Under these four assumptions:
\[ E(\hat{\beta}_0) = \beta_0 \]
and
\[ E(\hat{\beta}_1) = \beta_1 \]
The estimated coefficients may be smaller or larger, depending on the sample that is the result of a random draw from the population. But, on average, they will be equal to the values that characterize the true relationship between \(y\) and \(x\) in the population.
Next, we’d like to know how far we can expect \(\beta_0\) and \(\beta_1\) to be away from their true population values, on average. This is called sample variability and is measured by the variance estimators, \(Var(\hat{\beta}_0)\) and \(Var(\hat{\beta}_1)\). An additional assumption is needed.

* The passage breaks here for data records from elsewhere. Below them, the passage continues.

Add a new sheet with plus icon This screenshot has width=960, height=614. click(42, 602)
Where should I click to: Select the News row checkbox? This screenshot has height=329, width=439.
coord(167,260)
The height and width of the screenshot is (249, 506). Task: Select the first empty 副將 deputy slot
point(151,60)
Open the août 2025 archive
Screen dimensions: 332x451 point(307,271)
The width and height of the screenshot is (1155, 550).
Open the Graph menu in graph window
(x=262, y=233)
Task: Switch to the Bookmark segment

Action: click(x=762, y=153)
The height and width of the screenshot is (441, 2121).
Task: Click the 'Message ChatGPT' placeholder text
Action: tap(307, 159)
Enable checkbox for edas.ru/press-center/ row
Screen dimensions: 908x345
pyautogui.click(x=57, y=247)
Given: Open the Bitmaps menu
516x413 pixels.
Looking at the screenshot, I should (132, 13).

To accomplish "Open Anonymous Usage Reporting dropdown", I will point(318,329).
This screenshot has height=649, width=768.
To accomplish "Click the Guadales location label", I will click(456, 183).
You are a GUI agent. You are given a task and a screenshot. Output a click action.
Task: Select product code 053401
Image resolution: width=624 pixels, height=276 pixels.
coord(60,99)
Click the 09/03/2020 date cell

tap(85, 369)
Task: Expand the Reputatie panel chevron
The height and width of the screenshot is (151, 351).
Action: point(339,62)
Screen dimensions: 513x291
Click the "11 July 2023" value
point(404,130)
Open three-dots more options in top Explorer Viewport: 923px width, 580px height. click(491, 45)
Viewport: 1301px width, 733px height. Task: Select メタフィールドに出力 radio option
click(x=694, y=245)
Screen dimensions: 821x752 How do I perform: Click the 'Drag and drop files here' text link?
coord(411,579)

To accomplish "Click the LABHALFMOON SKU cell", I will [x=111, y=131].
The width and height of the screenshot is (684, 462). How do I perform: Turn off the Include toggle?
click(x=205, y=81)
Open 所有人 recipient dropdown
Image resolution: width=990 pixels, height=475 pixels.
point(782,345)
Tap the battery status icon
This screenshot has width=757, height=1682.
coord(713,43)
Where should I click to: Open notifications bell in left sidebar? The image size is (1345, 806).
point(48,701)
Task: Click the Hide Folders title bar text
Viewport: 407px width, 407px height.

Assumption 5. Homoskedasticity. The error \(u\) has the same variance given any value of the explanatory variable, \(Var(u_i|x_i) = \sigma^2\).
The value of the explanatory variable, contains no information about the variability of the unobserved factors.
Assumptions 1-5, imply:
\[ Var(\hat{\beta}_1) = \frac{\sigma^2}{SST_x} \]
and
\[ Var(\hat{\beta}_0) = \frac{\Sigma_{i=1}^n x_i^2}{n}\frac{\sigma^2 }{SST_x} \] where \(SST_x=\Sigma_{i=1}^n(x_i-\bar{x})^2\).
The sampling variability of the estimated regression coefficients will be the higher, the larger the variability of the unobserved factors, and the lower, the higher the variation in the explanatory variable.
Since \(\sigma^2\) is unknown, it needs to be estimated, which will then allow us to estimate \(Var(\hat{\beta}_0)\) and \(Var(\hat{\beta}_1)\). An unbiased estimate of the error variance can be obtained by calculating the variance of the residuals in the sample and subtracting the number of estimated regression coefficients from the number of observations: \[
\hat{\sigma}^2 =\ \frac{1}{n-2}\sum_{i=1}^n \hat{u}_i^2 \ =\ \frac{SSR}{n-2}
\]
\[ E(\hat{\sigma}^2) = \sigma^2 \]
So, the standard errors for the regression coefficients are:
\[ se(\hat{\beta}_1)= \sqrt{Var(\hat{\beta_1})} = \sqrt{\frac{\hat{\sigma}^2}{SST_x}} \] and
\[ se(\hat{\beta}_0)= \sqrt{Var(\hat{\beta_0})} = \sqrt{\frac{\hat{\sigma}^2 }{SST_x}\frac{\Sigma_{i=1}^n x_i^2}{n}} \]
In the table of OLS Regression Results, the standard errors are shown in the column std err.